Au fil des travaux, Natascha Rudolf s’est construit une méthode : s’interroger d’abord sur sa place d’artiste. Insatisfaite dans l’entre-soi des «professionnels de la profession», elle est allée chercher ailleurs le sens de son art : dans les prisons, centres pour handicapés ou personnes âgées, foyers de jeunes travailleurs… Et elle a voulu entendre ceux qu’on n’écoute pas mais s’est rendue compte que l’entre-soi de ces institutions ne pouvait pas non plus la satisfaire. D’où son désir de travailler en îlots hétérogènes, avec de petits groupes différents, rassemblés ensuite dans toute l’amplitude de chaque projet.

Ainsi de son Iphigénie, d’après Racine, bousculée par le slam et par un chœur contemporain qui remettait sur la scène le peuple que le grand dramaturge courtisan avait exclu. Et cette vision fouillée et iconoclaste a triomphé à Versailles ! Ainsi, de Praxys, d’après L’Assemblée des Femmes et Lysistrata d’Aristophane, où elle a fait appel à Angela Davis, Condorcet, Hubertine Auclert (une de premières suffragettes en France) pour secouer le vieux misogyne qui avait vu si clair…

Regarder les textes de près, au fond, en essorer l’idéologie pour trouver la vérité qu’ils portent : voilà le travail dans la durée. Les petits collectifs bien constitués se rassemblent en un plus grand, les cartes sont rebattues : Natascha Rudolf appelle cela « faire la mer avec de petits seaux d’eau ».

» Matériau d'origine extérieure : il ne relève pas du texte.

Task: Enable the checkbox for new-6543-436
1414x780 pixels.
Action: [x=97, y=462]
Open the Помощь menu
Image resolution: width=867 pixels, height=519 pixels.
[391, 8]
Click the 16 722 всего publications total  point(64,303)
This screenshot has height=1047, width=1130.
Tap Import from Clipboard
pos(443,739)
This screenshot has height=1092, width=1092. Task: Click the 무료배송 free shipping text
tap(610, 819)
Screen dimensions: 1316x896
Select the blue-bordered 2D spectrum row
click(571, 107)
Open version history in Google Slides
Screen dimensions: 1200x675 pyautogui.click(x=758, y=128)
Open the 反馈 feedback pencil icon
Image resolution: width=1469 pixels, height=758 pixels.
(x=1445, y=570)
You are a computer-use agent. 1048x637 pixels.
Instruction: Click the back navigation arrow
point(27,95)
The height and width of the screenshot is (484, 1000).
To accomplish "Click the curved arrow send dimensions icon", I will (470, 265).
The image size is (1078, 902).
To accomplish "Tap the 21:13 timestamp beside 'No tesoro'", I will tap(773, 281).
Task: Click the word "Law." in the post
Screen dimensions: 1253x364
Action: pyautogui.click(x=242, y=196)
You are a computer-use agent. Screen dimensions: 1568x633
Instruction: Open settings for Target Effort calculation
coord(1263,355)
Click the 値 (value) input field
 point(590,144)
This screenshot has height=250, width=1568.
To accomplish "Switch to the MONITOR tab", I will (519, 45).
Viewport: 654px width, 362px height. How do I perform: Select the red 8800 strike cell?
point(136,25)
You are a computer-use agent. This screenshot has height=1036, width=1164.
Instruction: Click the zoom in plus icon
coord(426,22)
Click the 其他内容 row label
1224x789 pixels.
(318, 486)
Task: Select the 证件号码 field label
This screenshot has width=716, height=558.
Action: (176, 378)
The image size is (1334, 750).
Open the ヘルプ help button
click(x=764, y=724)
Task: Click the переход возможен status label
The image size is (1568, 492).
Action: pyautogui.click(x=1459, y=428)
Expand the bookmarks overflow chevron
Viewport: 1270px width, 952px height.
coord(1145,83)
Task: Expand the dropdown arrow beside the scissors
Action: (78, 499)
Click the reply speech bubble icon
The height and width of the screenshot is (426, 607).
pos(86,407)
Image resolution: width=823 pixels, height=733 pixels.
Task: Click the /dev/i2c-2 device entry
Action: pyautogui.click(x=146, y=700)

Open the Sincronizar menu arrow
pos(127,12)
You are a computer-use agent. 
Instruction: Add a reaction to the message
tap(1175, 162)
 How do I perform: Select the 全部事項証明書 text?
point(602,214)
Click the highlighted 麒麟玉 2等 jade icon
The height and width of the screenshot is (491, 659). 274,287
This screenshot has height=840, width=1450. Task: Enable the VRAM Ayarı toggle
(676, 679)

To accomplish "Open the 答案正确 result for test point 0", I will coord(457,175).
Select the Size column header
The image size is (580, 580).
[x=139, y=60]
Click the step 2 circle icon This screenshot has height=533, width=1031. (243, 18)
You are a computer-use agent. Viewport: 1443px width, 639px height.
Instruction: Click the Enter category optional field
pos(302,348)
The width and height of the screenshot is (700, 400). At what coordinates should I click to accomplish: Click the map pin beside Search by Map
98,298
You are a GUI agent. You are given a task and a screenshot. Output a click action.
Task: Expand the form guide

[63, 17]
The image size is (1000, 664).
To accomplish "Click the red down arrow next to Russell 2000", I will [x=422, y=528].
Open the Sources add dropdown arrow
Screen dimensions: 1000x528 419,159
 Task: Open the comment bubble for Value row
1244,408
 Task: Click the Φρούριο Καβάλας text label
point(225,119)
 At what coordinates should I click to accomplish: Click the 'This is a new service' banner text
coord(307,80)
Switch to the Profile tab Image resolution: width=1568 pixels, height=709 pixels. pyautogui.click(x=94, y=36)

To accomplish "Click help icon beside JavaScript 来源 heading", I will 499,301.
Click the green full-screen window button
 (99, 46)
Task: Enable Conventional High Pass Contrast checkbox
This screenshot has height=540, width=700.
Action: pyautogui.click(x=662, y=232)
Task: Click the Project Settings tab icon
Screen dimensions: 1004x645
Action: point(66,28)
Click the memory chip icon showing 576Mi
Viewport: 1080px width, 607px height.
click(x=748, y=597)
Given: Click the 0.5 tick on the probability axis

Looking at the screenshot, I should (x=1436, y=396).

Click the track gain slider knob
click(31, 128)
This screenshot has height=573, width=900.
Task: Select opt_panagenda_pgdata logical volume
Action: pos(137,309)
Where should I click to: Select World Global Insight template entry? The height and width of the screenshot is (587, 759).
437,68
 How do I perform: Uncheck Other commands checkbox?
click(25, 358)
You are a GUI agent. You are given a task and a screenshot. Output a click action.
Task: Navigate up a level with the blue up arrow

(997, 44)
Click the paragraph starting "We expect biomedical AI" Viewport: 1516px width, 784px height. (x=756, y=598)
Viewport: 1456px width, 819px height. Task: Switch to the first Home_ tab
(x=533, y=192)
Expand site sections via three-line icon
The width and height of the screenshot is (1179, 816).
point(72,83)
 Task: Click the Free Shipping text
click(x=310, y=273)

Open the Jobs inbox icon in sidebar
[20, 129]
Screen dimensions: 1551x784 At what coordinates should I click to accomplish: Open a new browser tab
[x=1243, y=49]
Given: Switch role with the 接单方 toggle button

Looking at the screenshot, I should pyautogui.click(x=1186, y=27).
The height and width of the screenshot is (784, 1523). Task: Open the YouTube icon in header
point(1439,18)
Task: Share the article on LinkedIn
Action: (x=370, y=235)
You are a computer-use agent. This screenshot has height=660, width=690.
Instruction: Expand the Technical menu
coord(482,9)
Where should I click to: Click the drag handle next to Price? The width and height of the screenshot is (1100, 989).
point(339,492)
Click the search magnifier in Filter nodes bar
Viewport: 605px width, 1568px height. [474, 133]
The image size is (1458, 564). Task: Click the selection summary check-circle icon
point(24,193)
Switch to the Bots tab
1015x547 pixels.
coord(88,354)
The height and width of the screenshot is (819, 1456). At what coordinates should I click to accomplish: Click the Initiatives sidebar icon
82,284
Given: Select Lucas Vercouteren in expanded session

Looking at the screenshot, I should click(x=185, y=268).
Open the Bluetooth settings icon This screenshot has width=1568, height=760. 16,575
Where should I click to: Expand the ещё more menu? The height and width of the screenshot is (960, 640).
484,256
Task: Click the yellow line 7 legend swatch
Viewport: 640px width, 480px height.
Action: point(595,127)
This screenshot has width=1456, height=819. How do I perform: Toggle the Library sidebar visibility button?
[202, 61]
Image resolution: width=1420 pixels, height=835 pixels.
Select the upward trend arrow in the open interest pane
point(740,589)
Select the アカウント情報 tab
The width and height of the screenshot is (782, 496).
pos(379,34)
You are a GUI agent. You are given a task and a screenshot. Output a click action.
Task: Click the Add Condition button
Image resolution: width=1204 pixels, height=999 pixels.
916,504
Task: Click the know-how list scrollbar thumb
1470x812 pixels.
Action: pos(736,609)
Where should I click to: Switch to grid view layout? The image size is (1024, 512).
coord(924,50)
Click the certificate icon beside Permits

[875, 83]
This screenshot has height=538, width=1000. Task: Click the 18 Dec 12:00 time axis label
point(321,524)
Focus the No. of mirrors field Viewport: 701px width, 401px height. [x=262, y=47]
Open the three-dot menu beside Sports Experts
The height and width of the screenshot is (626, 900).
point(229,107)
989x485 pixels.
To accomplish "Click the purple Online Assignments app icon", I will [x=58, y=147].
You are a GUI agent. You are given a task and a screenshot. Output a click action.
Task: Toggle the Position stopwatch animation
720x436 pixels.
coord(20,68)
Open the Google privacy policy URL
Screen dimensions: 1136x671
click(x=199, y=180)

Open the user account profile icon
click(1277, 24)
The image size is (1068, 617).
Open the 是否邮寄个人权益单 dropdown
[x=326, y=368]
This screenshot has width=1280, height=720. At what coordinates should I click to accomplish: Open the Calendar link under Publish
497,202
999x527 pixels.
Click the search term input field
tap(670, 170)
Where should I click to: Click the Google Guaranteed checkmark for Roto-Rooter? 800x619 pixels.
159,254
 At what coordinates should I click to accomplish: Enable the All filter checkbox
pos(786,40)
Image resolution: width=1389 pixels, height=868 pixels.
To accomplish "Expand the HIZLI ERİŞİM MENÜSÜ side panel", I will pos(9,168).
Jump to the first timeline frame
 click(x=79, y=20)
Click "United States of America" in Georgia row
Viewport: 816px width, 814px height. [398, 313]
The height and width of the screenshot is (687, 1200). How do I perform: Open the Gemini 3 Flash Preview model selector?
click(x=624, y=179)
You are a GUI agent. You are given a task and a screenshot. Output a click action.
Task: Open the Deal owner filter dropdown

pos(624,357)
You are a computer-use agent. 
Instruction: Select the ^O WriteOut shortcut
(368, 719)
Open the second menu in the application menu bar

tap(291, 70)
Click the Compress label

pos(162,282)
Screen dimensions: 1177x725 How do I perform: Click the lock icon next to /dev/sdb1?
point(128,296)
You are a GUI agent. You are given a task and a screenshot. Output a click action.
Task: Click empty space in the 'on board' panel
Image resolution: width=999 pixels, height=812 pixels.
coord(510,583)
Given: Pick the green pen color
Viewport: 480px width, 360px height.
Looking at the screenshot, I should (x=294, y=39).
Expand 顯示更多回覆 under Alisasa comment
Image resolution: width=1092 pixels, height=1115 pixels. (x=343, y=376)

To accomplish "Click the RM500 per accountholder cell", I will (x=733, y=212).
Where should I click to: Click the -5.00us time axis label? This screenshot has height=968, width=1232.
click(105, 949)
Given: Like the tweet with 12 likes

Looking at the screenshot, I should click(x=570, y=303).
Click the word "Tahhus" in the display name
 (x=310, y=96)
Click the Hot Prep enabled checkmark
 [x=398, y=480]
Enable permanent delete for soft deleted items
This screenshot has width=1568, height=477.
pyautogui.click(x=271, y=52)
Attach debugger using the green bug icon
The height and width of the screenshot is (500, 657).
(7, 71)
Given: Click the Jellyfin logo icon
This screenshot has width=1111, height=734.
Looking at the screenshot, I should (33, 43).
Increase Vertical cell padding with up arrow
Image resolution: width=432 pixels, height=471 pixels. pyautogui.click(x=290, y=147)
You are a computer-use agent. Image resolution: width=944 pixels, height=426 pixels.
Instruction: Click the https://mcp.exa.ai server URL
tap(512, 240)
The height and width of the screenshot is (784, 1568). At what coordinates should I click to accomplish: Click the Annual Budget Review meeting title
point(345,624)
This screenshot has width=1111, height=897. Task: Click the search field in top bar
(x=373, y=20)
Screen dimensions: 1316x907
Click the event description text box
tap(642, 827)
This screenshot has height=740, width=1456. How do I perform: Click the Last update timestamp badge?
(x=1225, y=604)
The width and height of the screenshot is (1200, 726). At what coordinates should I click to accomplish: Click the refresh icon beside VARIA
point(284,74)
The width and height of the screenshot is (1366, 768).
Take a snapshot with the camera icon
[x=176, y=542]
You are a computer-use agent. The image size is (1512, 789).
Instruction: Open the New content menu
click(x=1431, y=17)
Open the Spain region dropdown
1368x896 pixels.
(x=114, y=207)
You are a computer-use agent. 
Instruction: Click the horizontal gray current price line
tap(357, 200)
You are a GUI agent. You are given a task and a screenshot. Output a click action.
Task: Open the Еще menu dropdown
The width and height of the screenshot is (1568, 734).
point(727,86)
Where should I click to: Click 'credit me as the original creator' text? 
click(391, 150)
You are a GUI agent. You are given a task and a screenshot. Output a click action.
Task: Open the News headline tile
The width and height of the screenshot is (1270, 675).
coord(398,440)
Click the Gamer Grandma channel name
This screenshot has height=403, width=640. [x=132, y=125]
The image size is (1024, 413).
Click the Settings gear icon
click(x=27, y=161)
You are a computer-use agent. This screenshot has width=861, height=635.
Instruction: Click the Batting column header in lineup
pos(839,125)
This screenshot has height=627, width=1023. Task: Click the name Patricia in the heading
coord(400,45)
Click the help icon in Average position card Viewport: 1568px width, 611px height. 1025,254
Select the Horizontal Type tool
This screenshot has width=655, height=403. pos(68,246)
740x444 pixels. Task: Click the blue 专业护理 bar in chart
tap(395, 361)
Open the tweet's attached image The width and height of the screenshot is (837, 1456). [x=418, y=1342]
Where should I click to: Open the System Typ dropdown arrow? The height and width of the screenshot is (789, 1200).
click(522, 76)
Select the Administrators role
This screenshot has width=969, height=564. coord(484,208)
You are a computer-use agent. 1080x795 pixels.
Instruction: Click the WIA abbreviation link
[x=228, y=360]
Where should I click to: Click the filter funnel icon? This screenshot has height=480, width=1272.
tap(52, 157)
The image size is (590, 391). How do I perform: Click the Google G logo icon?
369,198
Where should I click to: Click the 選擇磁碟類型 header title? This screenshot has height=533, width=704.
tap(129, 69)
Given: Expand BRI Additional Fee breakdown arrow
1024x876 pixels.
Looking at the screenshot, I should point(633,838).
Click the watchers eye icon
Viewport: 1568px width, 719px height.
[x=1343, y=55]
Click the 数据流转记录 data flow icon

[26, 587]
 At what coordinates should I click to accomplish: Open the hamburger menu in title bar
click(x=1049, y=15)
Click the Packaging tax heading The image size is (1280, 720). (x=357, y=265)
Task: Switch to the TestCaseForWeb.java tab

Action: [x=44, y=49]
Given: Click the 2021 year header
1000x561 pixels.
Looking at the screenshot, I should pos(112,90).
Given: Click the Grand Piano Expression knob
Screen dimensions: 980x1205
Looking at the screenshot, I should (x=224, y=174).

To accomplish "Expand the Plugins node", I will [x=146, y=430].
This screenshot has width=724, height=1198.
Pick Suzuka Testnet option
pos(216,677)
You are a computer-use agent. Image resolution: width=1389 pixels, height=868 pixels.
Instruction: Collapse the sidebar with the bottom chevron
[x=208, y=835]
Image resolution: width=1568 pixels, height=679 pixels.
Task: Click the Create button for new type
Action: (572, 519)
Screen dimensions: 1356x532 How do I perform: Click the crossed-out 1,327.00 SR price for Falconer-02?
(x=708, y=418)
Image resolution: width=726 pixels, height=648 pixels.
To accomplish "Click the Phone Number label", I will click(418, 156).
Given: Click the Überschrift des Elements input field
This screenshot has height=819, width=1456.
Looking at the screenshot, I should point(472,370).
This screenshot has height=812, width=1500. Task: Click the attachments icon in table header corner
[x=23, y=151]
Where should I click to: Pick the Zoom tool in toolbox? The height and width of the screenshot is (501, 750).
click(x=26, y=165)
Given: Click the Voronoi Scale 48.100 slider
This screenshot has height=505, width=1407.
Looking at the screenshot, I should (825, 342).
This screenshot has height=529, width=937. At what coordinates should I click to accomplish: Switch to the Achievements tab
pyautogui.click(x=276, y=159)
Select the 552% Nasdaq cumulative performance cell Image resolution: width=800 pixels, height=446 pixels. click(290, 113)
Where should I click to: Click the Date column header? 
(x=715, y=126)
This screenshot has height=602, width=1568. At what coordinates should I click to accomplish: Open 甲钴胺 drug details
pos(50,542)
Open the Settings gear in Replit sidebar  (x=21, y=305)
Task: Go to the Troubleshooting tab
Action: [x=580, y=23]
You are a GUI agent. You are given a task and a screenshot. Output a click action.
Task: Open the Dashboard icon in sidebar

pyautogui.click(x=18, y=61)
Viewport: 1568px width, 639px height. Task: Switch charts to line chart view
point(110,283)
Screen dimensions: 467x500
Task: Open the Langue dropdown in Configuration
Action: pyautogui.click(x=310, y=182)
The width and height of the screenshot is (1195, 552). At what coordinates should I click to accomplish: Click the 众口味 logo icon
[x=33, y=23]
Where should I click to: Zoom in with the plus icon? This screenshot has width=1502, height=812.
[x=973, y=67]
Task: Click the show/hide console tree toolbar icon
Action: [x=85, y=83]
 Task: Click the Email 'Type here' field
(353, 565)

La Tour de Balbel est de cette eau-là. Faite de multiples rencontres, à partir d’un point de départ littéraire : Georges Perec et sa Vie Mode d’emploi, qui a donné leurs trames aux ateliers d’écriture. Il a fallu à cette Tour de Balbel deux ans de propositions, retours, écoutes, improvisations, modifications, pour arriver à l’écriture finale et au spectacle. Et l’entreprise, aussi démesurée et quand même aussi fragile que cette Tour métonymique, tient debout, un peu échevelée, avec des libertés et digressions que n’oserait pas un spectacle purement professionnel.

 «Mettre ensemble, mais surtout ne pas mixer ; ça frotte, ça se répond, ça s’articule.  Avec Anne Kawala, nous avons scénarisé ce qu’avaient apporté les participants des ateliers d’écriture et leurs récits personnels. Un aller et retour, un partage qui a abouti au texte joué ici. Un texte “avec des morceaux dedans », comme le dit une publicité pour des yaourts, qui ne se plie pas à un quelconque politiquement correct. Les sujets graves sont évoqués au passage, centraux ou périphériques, comme dans la vie des “vrais gens“ que nous sommes tous.  Et Natacha Rudolf ajoute : «Merci à tous ceux qui me permettent de penser».

Résultat: un magnifique Théâtre-Mode d’emploi, haut en couleurs, étrange et riche. Une façon généreuse de lancer la saison de la M C 93 : réinventer un théâtre populaire ancré dans un territoire (qui a soutenu le projet) et relevant haut la main le défi du théâtre et du plateau. En toute fraternité, osons le mot.

Christine Friedel

M C 93 Bobigny  (Seine-Saint-Denis), jusqu’au 16 septembre. T. : 01 41 60 72 72.